When Garcia-Navarro repeats the question, Vance pivots to a different claim. Trump’s rhetoric is true, or at least justified, he suggests, because Facebook and Twitter briefly blocked news stories about the Hunter Biden laptop.

“Let me ask you a question,” he asserts. “Is it okay that big technology companies censored the Hunter Biden laptop story, which independent analysis have said cost Donald Trump millions of votes?” Vance, finding this argument easier to maintain, continues repeating it as Garcia-Navarro drills down.

Very few people will defend the social-media response to the Hunter Biden laptop story. However, the notion that it justifies Trump’s efforts to steal the 2020 election is absolutely absurd, as Vance is surely capable of understanding.

First, the block on laptop stories — a hasty decision, made in an uncertain environment shaped by the experience of Russian efforts to help Trump in 2016 by hacking and leaking his opponent’s emails as well as circulating false information — held up only for a short period of time. As Philip Bump showed, the social-media block probably drew more attention to the story, search interest in which soared after social-media companies took down links to it. There’s no reason to believe social-media companies even reduced public exposure to the story at all.

Second, Vance repeatedly asserts that “independent studies” found that the social-media policy swung the election. This is even sillier than the previous claim. The “independent studies” Vance refers to is a poll by the Media Research Center, a partisan Republican interest group that spams out attacks on media bias. The poll employs the transparently unsound method of feeding respondents loaded language and asking if they would change their vote if they knew it at the time. (“At the time you cast your vote for president, were you aware that evidence exists, including bank transactions the FBI is currently investigating, that directly links Joe Biden and his family to a corrupt financial arrangement between a Chinese company with connections to the Chinese Communist Party that was secretly intended to provide the Biden family with tens of millions of dollars in profits?”)

The Hunter Biden laptop did not actually contain evidence for these wild allegations, which Republicans tried and failed to prove. Even if those allegations were true, there’s no validity in giving people one-sided presentations and then asking how they’d vote. That is a tool used by interest groups to manufacture the appearance of public support for their cause, not a valid way to measure public opinion.

Third, the same day the Times interviewed Vance, it reported that Elon Musk, a Trump megadonor, blocked links to reports of hacked Trump-campaign emails. “After a reporter’s publication of hacked Trump campaign information last month,” the Times discovered, “the campaign connected with X to prevent the circulation of links to the material on the platform, according to two people with knowledge of the events.
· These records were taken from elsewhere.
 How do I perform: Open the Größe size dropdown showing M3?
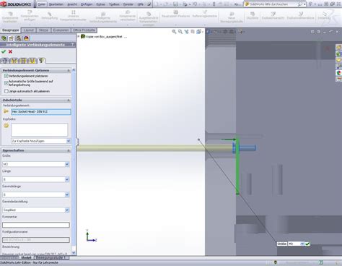click(36, 164)
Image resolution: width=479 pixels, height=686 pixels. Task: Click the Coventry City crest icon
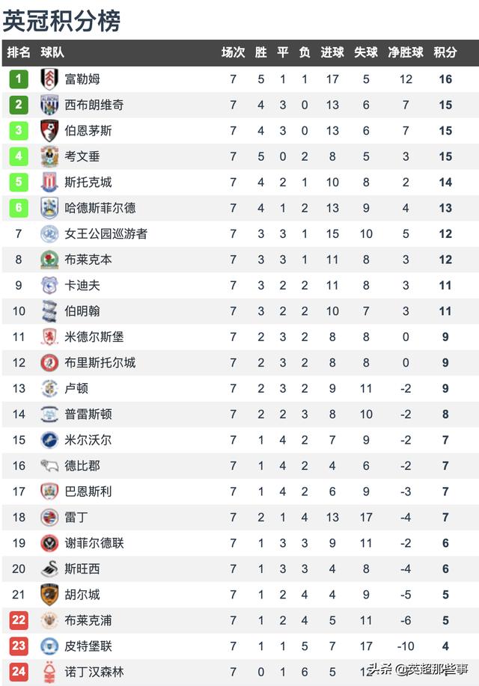[49, 156]
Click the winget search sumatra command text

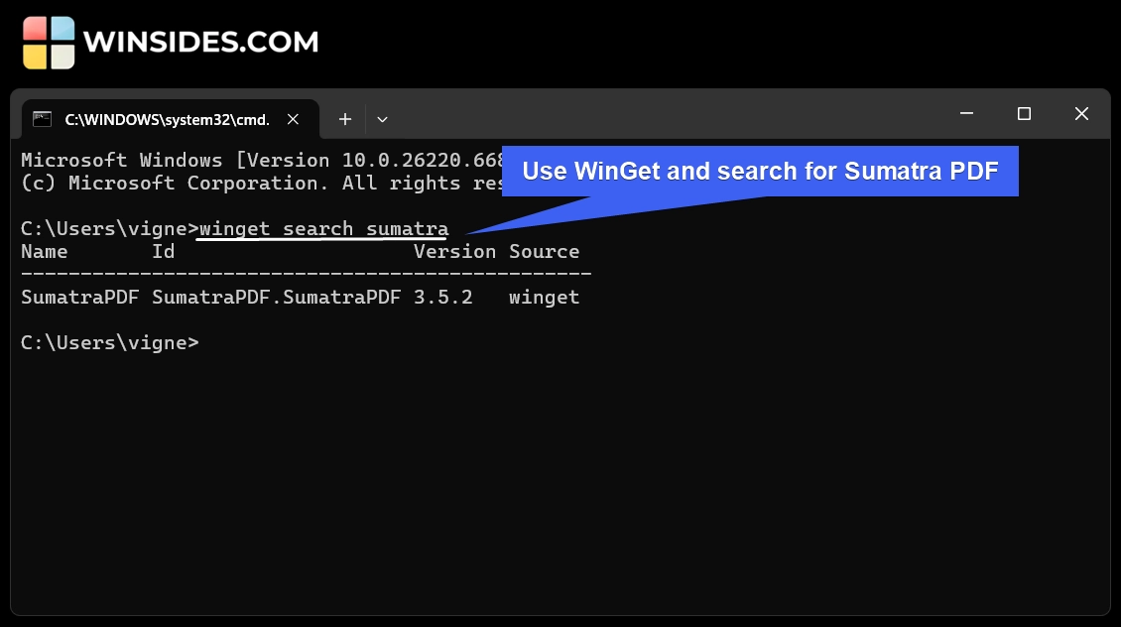[321, 228]
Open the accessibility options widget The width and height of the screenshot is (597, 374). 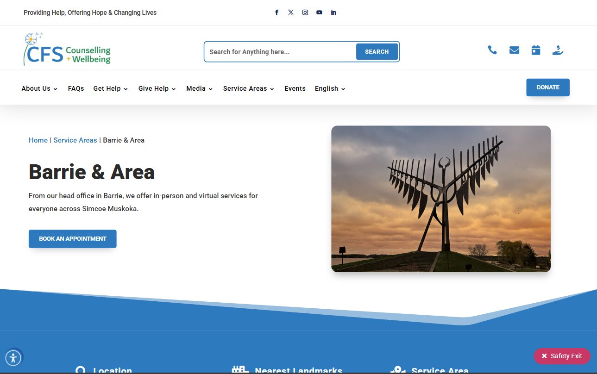13,358

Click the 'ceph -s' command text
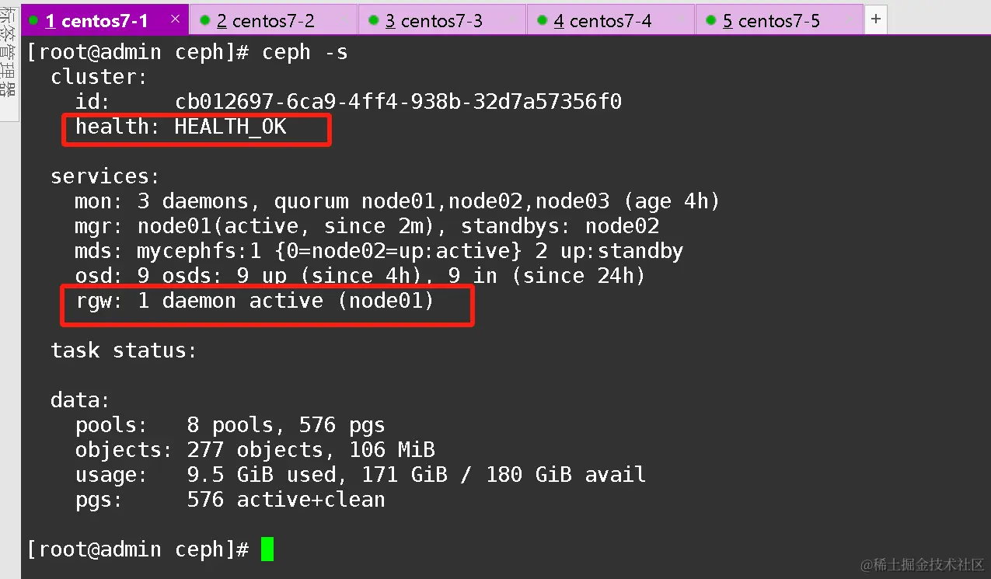click(x=305, y=52)
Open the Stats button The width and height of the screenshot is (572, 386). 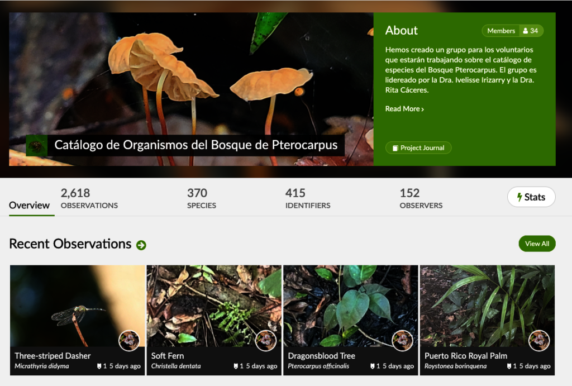(x=531, y=197)
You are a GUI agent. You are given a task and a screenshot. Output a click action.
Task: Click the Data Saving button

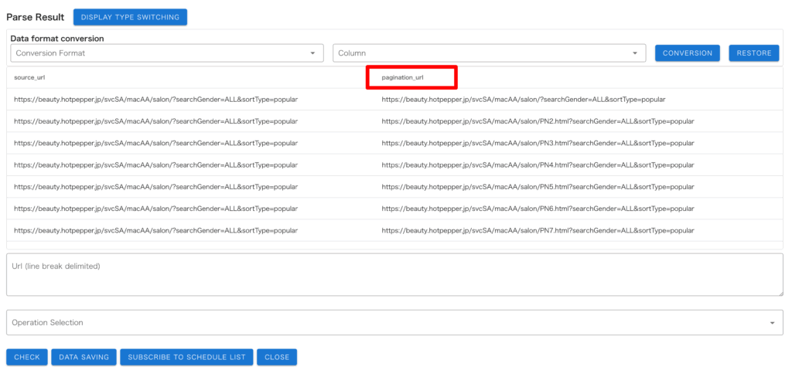click(84, 357)
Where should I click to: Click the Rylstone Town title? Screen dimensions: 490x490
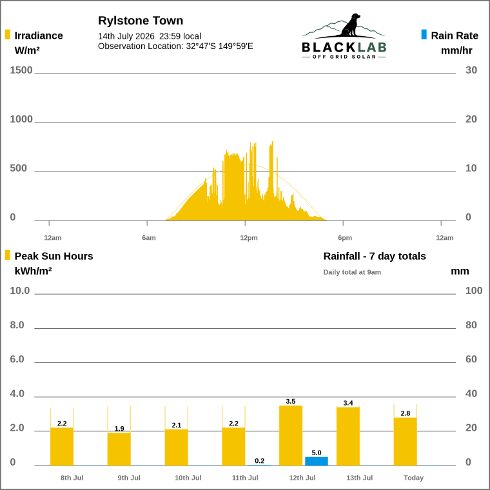click(141, 21)
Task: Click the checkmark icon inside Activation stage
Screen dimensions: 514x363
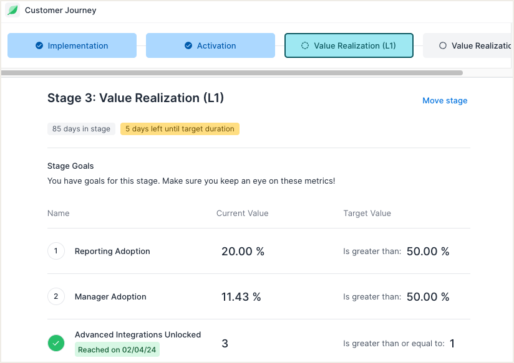Action: (x=188, y=45)
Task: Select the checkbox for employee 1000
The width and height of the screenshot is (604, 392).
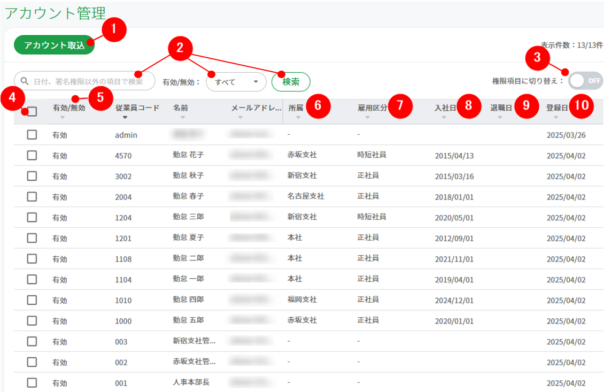Action: pyautogui.click(x=32, y=321)
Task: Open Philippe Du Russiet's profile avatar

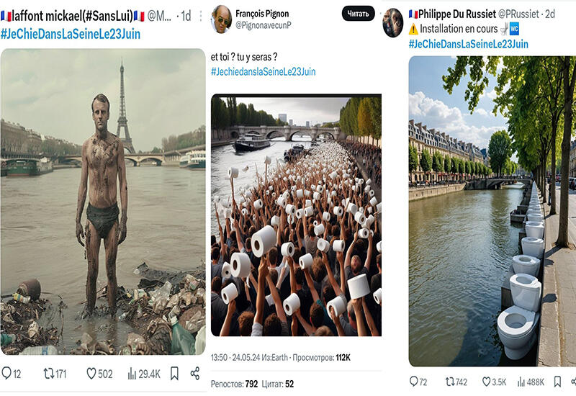Action: point(392,22)
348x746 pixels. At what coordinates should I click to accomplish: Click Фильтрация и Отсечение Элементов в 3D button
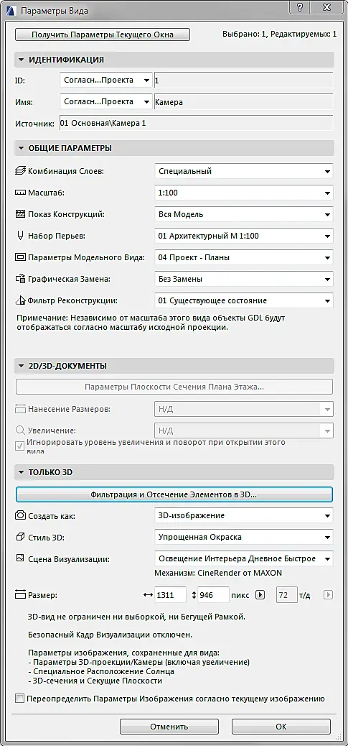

X eventually blocked links to the material and suspended the reporter’s account.”

So Twitter, in consultation with the Trump campaign, literally did the same thing that Vance says provides justification to deny the legitimacy of the election. So now if Harris loses, are we to believe Vance will support Harris if she attempts to overturn the election result?

It’s obviously untenable to allow a justification this feeble to support negating an election result. Things as unfair as Twitter and Facebook very briefly blocking a news story happen in every election. If the losing party was able to seize on any grievance of this scale to justify a coup attempt, democracy would be unworkable.

Vance is intelligent enough to understand this. But he’s also smart enough to grasp that insisting upon democracy and the rule of law stands between him and his ambitions.